巨人阿部慎之助捕手(37)が救国の獅子となる。「日本生命セ・パ交流戦」開幕戦となる今日31日のオリックス戦(京セラドーム大阪)での今季1軍初昇格に向けて30日、大阪入りしチームに合流した。キャンプで右肩痛を抱え、約2カ月にわたり2軍生活を余儀なくされた。いよいよ迎える“開幕”は打線の中軸でDHでの先発出場が濃厚だ。リーグ5位と苦しむチームを「みんなを助けたい」という熱き思いを携え、よみがえらせる。

 “開幕前日”の阿部の心は危機感と使命感に満ちていた。交流戦開幕の地、大阪入りする前にジャイアンツ球場に立ち寄り、身支度を整えた。意気込みについて聞かれ「ないよ。打つ」とシンプルの極み。「昔10連敗して2つ勝って、また9連敗したからね。その経験を踏まえて頑張る」と06年を回想した。7連敗を止めた現状も経験則から楽観視しなかった。

 変わらず、打線の貧困ぶりは深刻だ。チーム打率、平均得点は12球団ワースト。ここに阿部という極上のピースが戻る。ビジターのオリックス戦はDH制が採用され、右肩の回復途上にある阿部がここにはまる。

 高橋監督は「オーダーはこれから考えるよ。戻ってきたからには使う? そうだね」と起用は明言した。ギャレットの不振による降格から4番を固定しきれない中、復帰初戦で打線の中軸を任せる構えだ。

 本職の捕手は慎重に状態を見極める。交流戦2カード目の日本ハム戦は一塁手での起用も選択肢に入る。捕手は短いイニングから段階的に上げていき、スタメンマスクの時期を模索していく。起用は多岐にわたるが、大黒柱は「何でもやる気持ち。とにかく貢献したい」と腹づもりを固めている。

 チーム51戦目で迎える“開幕戦”。プロ16年目で最も遅い。責任を痛感しているからこそ、心は獣のように飢えている。

 阿部 今年は最初から言っていたように、ナルニア王国の(ライオンの王)アスランになるよ。みんなを助けたい。ガオーッてほえながらね。

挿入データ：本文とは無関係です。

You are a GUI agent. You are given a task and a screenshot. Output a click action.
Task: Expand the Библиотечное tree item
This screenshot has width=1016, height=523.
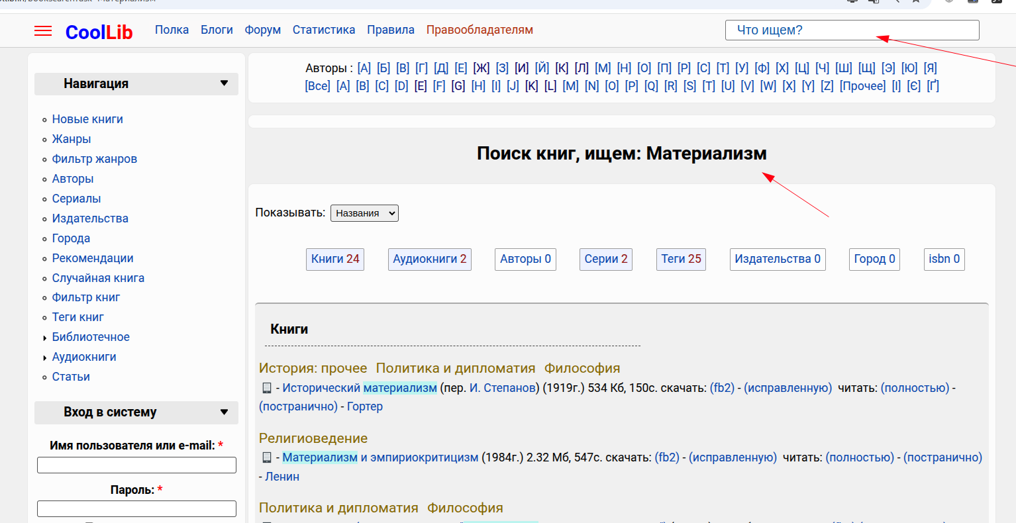pyautogui.click(x=44, y=338)
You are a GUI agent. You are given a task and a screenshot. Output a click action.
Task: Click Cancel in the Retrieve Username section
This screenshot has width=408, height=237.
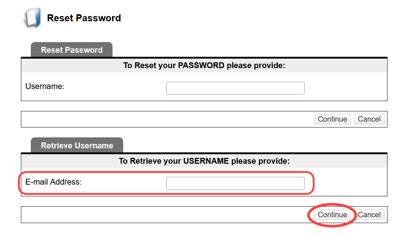369,215
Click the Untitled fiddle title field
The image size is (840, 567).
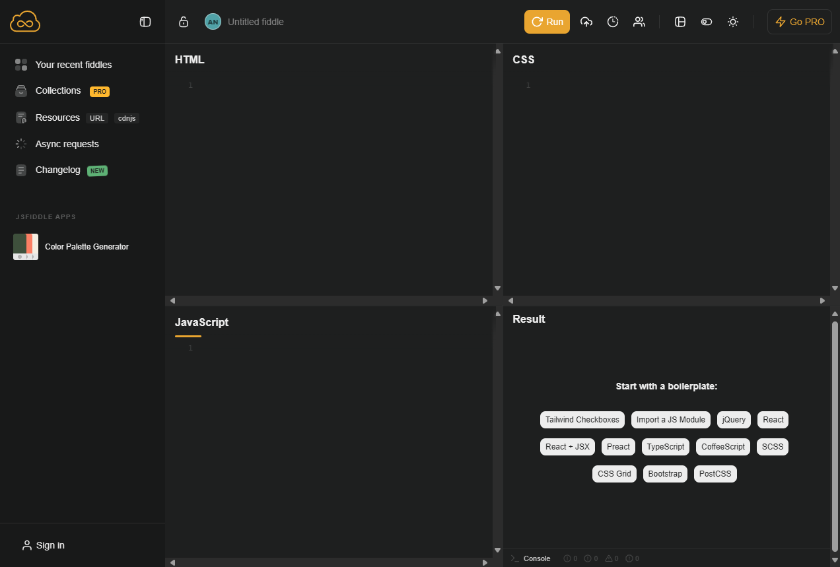click(256, 22)

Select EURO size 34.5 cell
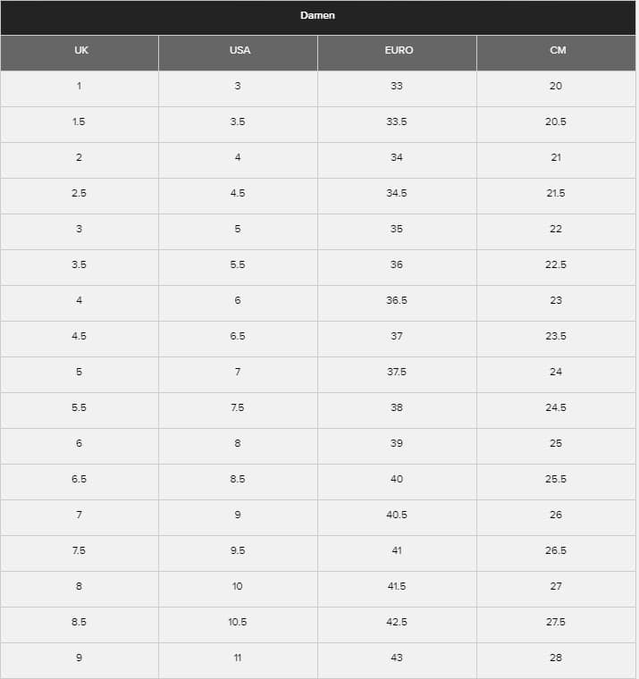tap(397, 193)
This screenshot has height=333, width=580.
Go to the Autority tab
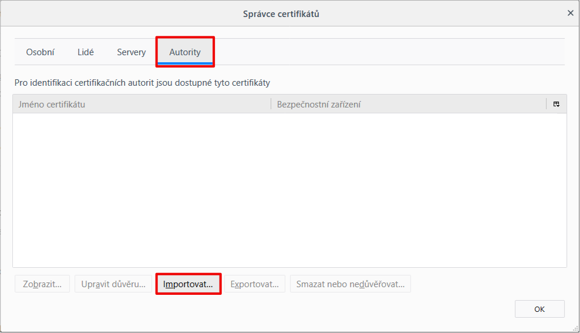click(x=185, y=52)
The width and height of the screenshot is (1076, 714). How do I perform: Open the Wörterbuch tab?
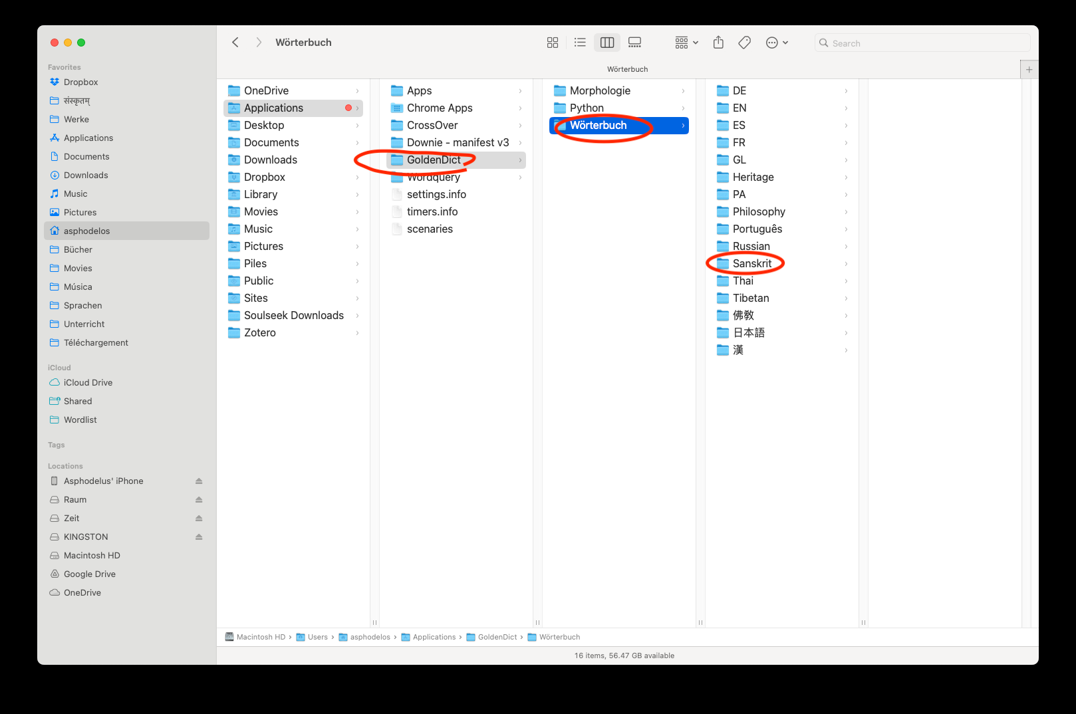627,69
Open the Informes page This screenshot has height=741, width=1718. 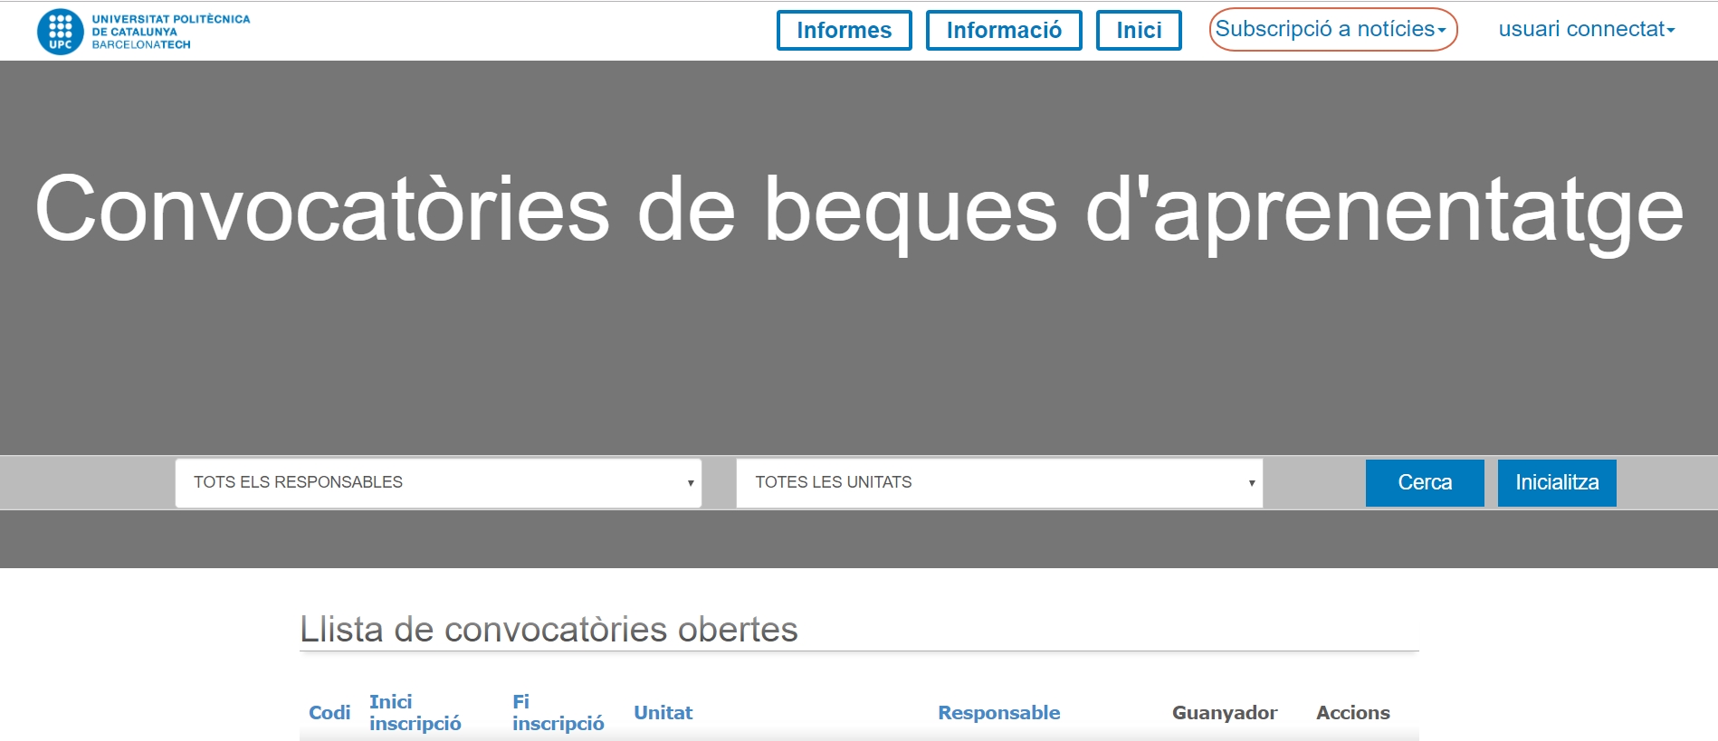coord(844,31)

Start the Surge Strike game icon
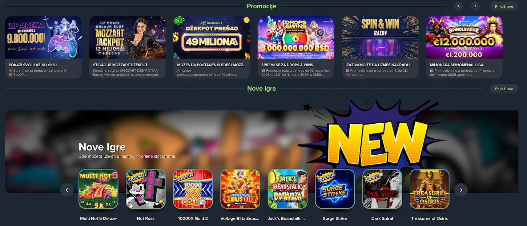[335, 189]
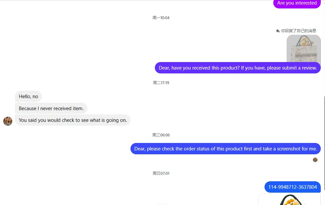Click the small seen-receipt avatar under the screenshot message
The width and height of the screenshot is (325, 205).
(x=315, y=160)
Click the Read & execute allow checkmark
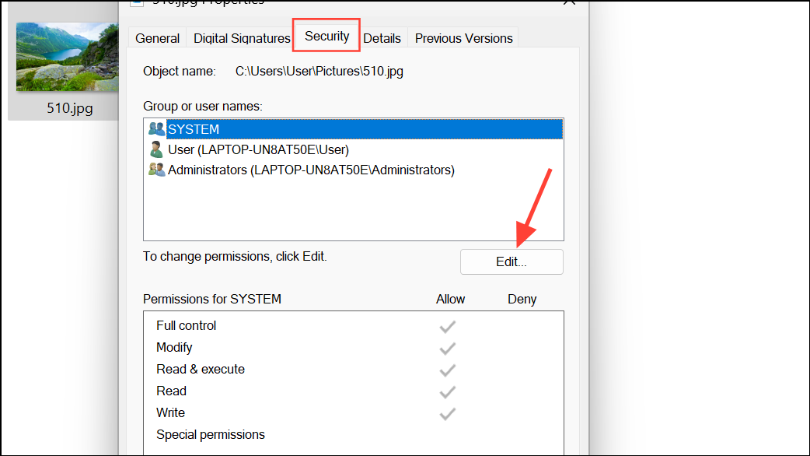The width and height of the screenshot is (810, 456). point(447,370)
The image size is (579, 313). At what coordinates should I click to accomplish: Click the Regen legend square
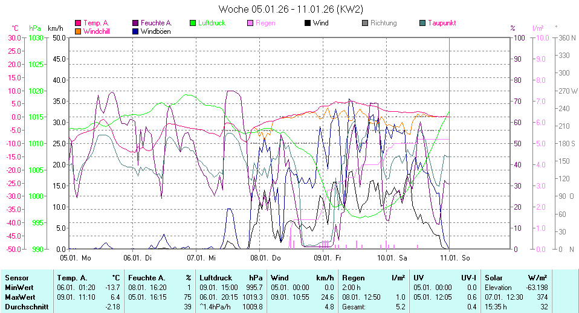[x=250, y=24]
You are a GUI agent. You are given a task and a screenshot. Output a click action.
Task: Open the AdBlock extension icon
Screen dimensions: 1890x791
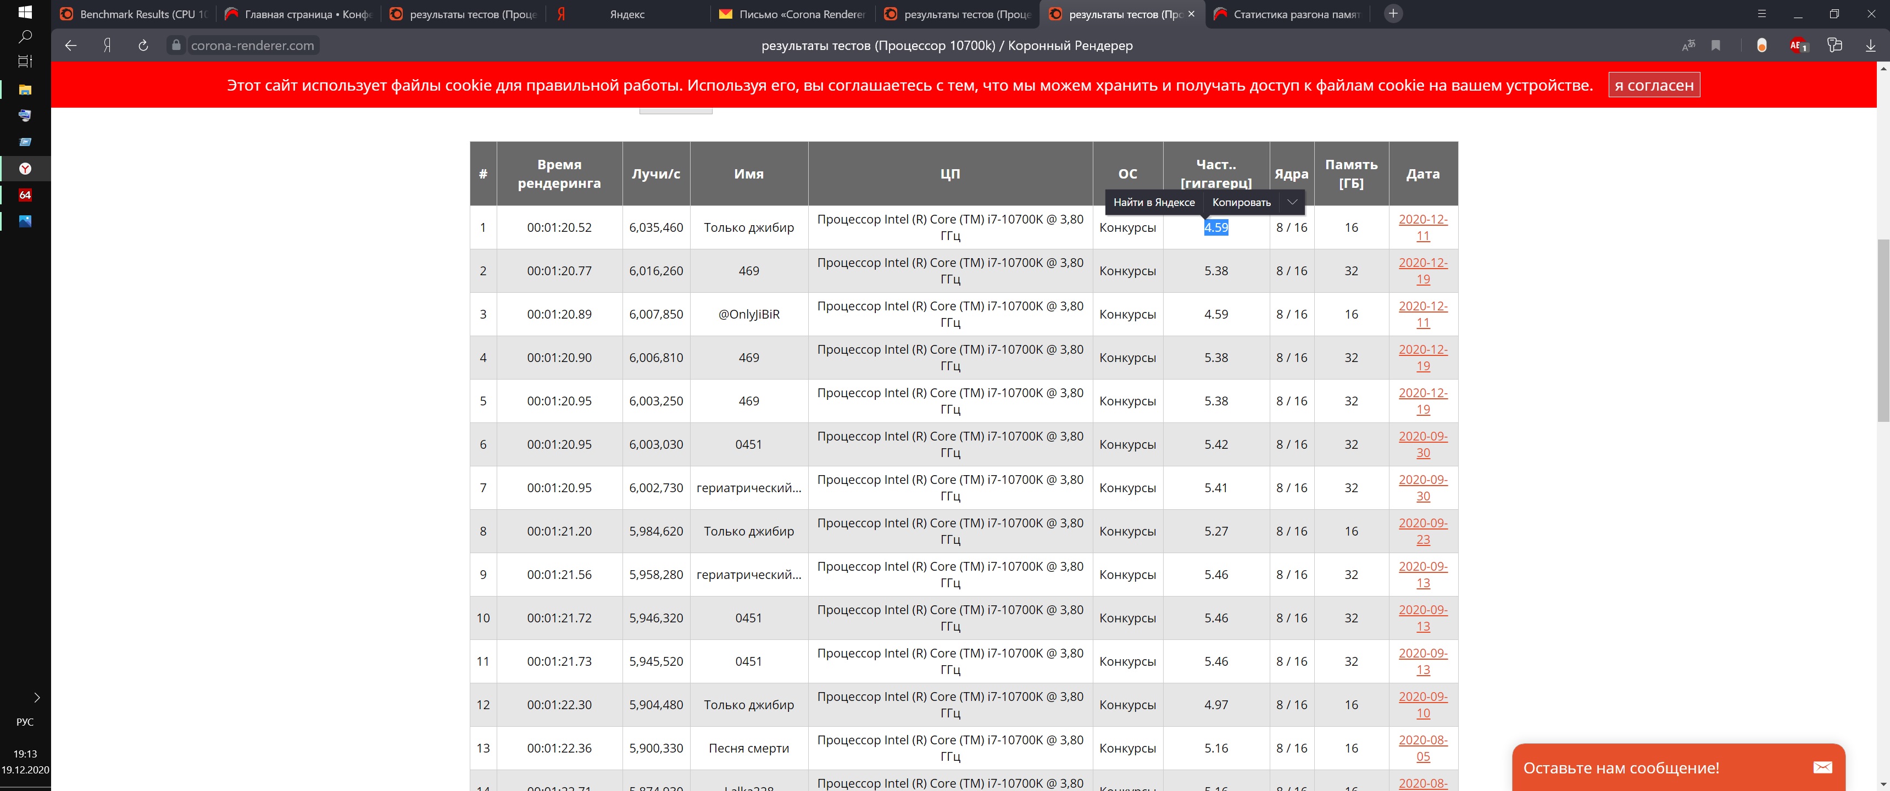tap(1798, 45)
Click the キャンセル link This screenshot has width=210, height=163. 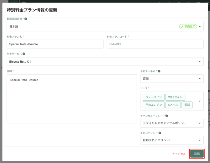click(x=179, y=154)
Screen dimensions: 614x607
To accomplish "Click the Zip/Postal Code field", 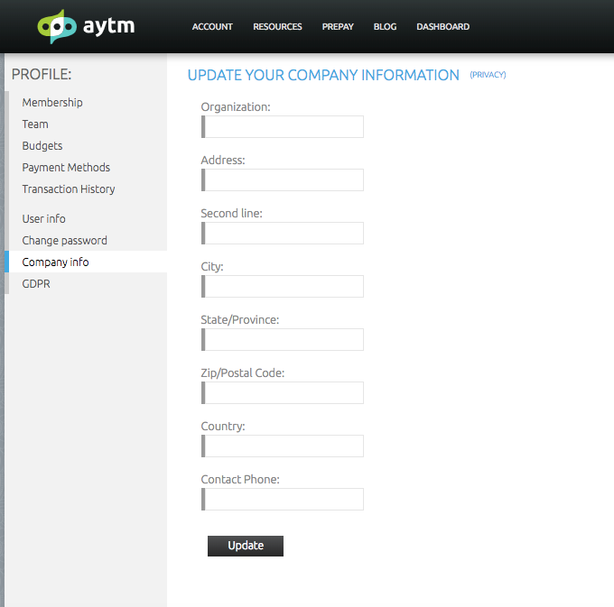I will 284,393.
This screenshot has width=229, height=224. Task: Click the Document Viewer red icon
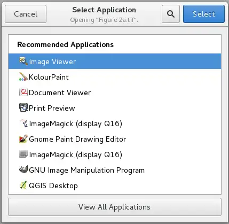(23, 92)
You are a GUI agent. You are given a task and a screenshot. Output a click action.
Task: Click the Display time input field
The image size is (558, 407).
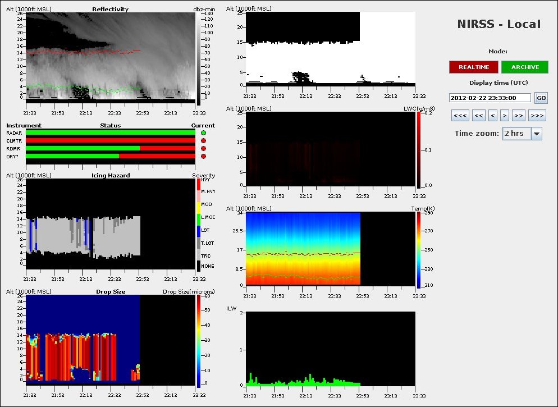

 児童文学を原作に、映画化された「ナルニア国物語」。子どもたちの冒険が中心のファンタジーで仲間の窮地を、ライオンの王であるアスランが救う。物語を自らに重ね合わせた。巨人の中心で雄たけびを上げる。【広重竜太郎】

<阿部の故障経過>    

 ◆2月1日 宮崎キャンプはS班で独自の調整。

 ◆17日 2次沖縄キャンプで1軍に合流。

 ◆20日 DeNAとのオープン戦にDHで出場。

 ◆22日 右肩の違和感で再び別メニュー調整。

 ◆3月5日 フリー打撃で右肘に死球受け、練習を切り上げる。

 ◆12日 2軍開幕戦に捕手で出場。

 ◆16日 ヤクルトとのオープン戦に捕手で出場、2ランを放つ。

 ◆21日 右肩コンディション不良により、開幕2軍が決定。

 ◆4月8日 イースタン・リーグに指名打者で、3月20日以来の実戦復帰。

 ◆15日 二塁送球ができる状態に戻していたが、再び右肩に違和感。

 ◆5月25日 イースタンDeNA戦にDHで実戦復帰。

 ◆28日 イースタン西武戦で本塁打。8回からマスクもかぶる。

 ◆29日 同戦で4打数4安打2本塁打。

 ▼ナルニア国物語 1950年代にイギリスの文学者C・S・ルイスが執筆した児童文学シリーズ。05年に第1巻「ライオンと魔女」が映画化され、これまでに計3作が公開された。ナルニア国の王「アスラン」によって、ナルニアの世界に導かれた子どもたちの冒険が中心に描かれ、「ライオンと魔女」では1度は息絶えたアスランが生き返って、白い魔女を倒した。アスランはライオン。